The first extension I install on my pc is always all in one gestures…
The reason is very simple – it makes browsing trivial and more efficient for me.
I really only use two gestures – click the right button and drag to the right to go back, drag left to go forward.
Drag up to open a new tab.
This, imo, is far easier than keyboard shortcuts. The only downfall? I go nuts when I’m on someone else’s pc or at work
P.S. – when did Osnews’ members turn so very cynical and decide to complain ABOUT EVERYTHING? Lighten up people!
Mouse gestures can be used on Compiz, and although I found them very annoying at first, they can become useful once you’re used to them. Designers just have to be very careful that you don’t end up triggering one by accident. For example, I used to trigger the “middle mouse scroll on Desktop spins the desktop cube” gesture accidentally while scrolling down a large web page.

=== Source data ===
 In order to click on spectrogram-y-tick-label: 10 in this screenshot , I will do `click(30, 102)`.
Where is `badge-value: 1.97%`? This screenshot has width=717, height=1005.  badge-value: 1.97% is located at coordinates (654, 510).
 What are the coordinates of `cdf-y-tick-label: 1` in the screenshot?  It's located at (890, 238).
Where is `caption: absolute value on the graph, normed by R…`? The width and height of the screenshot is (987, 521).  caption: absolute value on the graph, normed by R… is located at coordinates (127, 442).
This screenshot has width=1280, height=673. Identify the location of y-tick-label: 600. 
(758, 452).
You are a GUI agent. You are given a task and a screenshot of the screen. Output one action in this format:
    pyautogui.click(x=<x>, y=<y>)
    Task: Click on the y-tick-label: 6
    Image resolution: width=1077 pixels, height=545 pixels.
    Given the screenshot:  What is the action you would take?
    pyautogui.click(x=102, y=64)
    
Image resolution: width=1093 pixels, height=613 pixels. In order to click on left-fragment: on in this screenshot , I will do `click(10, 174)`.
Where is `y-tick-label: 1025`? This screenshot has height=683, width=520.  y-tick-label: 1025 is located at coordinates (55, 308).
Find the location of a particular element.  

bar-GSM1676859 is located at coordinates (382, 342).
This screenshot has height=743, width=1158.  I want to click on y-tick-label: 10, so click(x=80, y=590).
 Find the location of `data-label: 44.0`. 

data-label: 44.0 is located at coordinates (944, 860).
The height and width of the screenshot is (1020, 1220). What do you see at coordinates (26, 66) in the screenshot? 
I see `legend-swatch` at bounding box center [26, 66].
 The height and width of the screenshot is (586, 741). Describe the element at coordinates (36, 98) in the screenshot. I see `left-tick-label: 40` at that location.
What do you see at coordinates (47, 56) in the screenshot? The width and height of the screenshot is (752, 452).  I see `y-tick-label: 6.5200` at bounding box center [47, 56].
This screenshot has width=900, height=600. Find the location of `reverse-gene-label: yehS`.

=== What to work on ===
(1) According to the comments on mouse gestures, which gesture opens a new tab?
(2) Based on the comments on mouse gestures, explain why designers of mouse gestures on Compiz have to be very careful.

=== Task results ===
(1) Dragging up opens a new tab.

(2) Designers have to be careful because a user can trigger a gesture by accident. The writer gives the example of accidentally triggering the "middle mouse scroll on Desktop spins the desktop cube" gesture while scrolling down a large web page.